PARIS: French far-right leader Marine Le Pen said she will never forgive herself for expelling her father Jean-Marie Le Pen from her party, after he died last week aged 96.
Nicknamed “the devil of the Republic” by opponents, Jean-Marie Le Pen was often openly racist, made no secret of anti-Semitic views, for which he received criminal convictions, and boasted of torturing prisoners during the war against Algeria.
Marine Le Pen took over as head of the National Front (FN) in 2011 but rapidly took steps toward making the party an electable force, renaming it the National Rally (RN) and embarking on a policy known as dediabolization (de-demonization).
She slung her father out of the party for his anti-Semitic views in 2015. But the pair had reconciled in recent years.
“I will never forgive myself for this decision, because I know it caused him immense pain,” he told the Journal du dimanche (JDD) newspaper in an interview published on its website late Sunday.
“This decision was one of the most difficult of my life. And until the end of my life, I will always ask myself the question: ‘could I have done this differently?’,” she said.
Jean-Marie Le Pen declared in 1987 that the Nazi gas chambers used to exterminate Jews are “just a detail in the history of World War II.”
In 2014, he said of Patrick Bruel, a Jewish singer critical of Le Pen, that he would be part of “a batch we will get next time.”
Addressing such remarks, Marine Le Pen said: “It’s somewhat unfair to judge him solely on the basis of these controversies.”
After his long political career, “it is inevitable to have subjects that arouse controversy,” she argued, while saying it was “unfortunate” that Jean-Marie Le Pen “got bogged down in these provocations.”

The interview marked a rare insight from Marine Le Pen into her relationship with her father, who was buried on Saturday in a quiet family ceremony in his home region of Brittany in western France.
Marine Le Pen, who stood three times for the Elysee and is likely preparing another run in 2027, is extremely discreet about her private and family life.
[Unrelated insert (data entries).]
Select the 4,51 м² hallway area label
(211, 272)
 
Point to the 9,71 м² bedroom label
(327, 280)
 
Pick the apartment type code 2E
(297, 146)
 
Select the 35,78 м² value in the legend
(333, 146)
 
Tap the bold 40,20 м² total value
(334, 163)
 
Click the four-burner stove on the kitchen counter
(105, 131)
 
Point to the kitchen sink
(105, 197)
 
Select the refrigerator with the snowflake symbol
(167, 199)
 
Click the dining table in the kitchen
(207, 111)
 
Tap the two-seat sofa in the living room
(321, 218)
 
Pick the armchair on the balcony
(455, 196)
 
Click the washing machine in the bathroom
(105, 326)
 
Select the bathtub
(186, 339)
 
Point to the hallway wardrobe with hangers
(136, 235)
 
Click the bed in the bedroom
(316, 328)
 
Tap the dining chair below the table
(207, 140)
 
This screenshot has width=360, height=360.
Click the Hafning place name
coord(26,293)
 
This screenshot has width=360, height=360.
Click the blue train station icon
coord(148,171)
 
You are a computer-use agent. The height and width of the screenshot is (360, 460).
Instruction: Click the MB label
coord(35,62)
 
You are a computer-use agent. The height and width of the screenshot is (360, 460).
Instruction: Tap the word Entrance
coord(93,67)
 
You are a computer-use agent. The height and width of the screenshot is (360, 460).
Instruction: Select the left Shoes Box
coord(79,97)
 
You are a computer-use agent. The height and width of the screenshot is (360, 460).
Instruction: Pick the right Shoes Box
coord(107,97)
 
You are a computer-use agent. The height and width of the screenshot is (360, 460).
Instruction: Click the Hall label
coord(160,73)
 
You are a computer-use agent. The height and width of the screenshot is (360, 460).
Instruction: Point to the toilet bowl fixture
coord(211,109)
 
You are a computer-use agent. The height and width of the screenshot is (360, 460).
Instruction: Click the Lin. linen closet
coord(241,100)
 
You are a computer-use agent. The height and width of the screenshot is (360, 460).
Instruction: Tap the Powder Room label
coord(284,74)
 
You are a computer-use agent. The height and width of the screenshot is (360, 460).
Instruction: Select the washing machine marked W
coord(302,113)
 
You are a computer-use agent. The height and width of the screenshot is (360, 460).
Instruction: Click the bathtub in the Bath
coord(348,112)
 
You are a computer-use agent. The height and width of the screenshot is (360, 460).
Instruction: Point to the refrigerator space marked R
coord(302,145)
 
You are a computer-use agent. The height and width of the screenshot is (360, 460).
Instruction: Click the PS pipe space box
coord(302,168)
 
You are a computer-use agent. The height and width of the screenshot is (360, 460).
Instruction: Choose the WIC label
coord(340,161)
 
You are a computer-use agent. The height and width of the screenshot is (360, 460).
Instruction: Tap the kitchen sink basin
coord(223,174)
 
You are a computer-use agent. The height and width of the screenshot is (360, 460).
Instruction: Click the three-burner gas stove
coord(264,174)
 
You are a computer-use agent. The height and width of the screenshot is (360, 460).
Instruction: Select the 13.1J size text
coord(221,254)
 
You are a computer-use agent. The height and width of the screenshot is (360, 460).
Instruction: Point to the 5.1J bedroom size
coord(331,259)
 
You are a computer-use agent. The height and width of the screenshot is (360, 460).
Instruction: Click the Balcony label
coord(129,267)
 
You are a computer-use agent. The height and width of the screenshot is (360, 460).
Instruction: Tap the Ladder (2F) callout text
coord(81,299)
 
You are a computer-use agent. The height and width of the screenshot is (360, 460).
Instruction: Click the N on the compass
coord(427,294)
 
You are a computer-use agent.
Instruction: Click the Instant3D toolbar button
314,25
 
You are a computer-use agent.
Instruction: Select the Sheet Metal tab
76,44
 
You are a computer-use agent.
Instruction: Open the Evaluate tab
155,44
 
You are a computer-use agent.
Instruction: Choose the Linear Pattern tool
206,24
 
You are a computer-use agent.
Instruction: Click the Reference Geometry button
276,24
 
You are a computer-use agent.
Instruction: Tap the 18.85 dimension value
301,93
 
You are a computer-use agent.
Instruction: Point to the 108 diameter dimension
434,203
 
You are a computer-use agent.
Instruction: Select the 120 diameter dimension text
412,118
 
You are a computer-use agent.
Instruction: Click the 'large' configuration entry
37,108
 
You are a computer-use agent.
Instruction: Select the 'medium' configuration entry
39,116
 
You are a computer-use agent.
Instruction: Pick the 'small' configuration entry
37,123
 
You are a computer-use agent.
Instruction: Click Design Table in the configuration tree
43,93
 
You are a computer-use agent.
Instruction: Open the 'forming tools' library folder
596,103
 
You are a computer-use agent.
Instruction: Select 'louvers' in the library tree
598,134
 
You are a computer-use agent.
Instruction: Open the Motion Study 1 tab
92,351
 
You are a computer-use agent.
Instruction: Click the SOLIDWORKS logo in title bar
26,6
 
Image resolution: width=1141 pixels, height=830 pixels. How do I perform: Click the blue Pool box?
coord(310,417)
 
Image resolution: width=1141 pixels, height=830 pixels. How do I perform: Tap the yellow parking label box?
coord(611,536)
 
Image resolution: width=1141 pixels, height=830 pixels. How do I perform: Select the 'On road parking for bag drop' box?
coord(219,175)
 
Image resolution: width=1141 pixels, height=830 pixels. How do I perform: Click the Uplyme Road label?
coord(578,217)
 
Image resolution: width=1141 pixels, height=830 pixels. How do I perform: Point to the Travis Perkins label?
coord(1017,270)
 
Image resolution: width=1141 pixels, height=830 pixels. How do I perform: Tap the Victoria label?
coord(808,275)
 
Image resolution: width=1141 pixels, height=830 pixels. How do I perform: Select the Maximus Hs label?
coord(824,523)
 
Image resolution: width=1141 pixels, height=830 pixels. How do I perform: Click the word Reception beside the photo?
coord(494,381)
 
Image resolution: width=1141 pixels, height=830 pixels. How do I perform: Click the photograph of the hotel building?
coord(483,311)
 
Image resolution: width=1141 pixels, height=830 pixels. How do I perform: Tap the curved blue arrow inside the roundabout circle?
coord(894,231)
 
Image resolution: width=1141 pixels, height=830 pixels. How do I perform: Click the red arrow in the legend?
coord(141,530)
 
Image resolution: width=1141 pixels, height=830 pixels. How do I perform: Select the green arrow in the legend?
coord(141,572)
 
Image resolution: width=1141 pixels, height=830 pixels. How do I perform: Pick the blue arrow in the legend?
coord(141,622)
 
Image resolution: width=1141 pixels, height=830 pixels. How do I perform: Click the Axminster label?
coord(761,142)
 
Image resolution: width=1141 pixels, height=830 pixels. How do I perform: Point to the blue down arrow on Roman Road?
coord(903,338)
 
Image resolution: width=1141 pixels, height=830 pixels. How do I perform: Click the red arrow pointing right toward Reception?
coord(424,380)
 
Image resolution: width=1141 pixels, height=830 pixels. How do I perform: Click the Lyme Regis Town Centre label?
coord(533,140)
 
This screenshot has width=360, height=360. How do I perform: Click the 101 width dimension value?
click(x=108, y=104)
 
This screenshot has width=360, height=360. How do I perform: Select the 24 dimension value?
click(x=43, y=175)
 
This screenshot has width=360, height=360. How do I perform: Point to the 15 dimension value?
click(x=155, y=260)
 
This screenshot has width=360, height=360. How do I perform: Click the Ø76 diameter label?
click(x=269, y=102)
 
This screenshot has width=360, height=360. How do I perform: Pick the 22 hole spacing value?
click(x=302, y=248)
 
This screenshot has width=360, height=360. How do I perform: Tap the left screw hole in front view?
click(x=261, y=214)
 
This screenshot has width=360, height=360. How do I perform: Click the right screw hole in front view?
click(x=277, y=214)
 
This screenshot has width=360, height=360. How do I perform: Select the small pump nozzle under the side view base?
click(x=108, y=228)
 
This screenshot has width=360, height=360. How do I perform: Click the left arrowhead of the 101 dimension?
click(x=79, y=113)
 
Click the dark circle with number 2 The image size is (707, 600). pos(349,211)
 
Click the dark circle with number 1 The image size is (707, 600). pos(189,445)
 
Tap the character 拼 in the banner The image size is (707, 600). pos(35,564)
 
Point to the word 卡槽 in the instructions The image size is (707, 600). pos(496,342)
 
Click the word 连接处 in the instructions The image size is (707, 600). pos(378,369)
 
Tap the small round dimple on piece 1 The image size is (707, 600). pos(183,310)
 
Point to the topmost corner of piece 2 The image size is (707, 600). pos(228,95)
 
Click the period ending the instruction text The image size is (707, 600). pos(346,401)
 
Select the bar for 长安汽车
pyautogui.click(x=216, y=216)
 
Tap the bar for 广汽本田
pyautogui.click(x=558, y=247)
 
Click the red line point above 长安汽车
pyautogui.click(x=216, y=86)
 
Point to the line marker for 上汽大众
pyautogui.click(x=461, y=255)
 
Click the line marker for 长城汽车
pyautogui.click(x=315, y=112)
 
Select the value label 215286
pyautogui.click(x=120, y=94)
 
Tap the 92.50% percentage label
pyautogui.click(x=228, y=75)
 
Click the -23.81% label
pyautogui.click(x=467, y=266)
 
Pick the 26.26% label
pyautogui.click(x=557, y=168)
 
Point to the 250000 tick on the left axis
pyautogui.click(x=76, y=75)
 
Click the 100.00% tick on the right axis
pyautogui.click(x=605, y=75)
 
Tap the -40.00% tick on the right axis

News magazine Paris Match posted a picture of Marine Le Pen in tears on being informed of the news of her father’s death, but deleted the image following protests from the RN.
Jean-Marie Le Pen’s death was announced to AFP on Tuesday in a statement signed “Le Pen Family.”
But Marine Le Pen, who was on a plane taking her back from the cyclone-ravaged French island of Mayotte to mainland France, only learned of the news afterwards, during a stopover in Nairobi.
Some French media have interpreted this as a sign of conflict within her family and with her two sisters Marie-Caroline and Yann.
“At the time, I didn’t believe it (his death). Then... knowing that he was in very fragile health, I called my sister to find out what was going on. And she was the one who told me,” she said.